*What needs to be done*:
Your reply must be the number of lines in the entries that hold the word "Given", and nothing else.

Records contained in a dataset:

▼

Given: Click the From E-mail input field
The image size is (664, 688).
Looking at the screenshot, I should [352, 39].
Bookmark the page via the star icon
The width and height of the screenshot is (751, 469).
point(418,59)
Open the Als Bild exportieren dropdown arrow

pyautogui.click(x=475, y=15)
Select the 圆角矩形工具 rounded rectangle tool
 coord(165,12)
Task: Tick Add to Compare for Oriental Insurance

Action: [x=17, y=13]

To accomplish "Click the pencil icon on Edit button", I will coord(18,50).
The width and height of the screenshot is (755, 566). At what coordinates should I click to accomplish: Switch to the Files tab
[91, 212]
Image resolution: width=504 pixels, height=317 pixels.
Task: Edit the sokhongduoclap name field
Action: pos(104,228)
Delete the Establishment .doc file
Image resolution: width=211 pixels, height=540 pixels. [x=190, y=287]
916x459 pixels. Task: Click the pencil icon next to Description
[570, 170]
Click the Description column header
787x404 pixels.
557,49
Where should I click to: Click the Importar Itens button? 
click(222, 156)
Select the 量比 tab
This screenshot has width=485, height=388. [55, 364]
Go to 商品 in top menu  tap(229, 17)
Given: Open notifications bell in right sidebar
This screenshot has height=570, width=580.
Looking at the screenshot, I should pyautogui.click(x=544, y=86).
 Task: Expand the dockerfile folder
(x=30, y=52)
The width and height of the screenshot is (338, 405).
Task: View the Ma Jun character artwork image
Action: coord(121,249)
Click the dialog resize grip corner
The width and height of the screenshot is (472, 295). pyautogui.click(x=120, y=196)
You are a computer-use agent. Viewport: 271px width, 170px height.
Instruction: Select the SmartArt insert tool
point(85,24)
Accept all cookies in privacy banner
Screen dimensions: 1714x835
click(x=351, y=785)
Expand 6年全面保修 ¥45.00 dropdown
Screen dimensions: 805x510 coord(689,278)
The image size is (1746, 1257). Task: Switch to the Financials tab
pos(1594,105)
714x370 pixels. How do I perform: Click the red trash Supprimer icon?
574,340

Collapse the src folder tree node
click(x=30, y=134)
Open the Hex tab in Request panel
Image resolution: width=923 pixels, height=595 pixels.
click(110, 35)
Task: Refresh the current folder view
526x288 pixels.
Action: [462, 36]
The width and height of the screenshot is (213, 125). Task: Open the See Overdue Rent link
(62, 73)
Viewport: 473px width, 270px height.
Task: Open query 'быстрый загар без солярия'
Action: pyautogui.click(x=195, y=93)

▲

*Answer space*:
2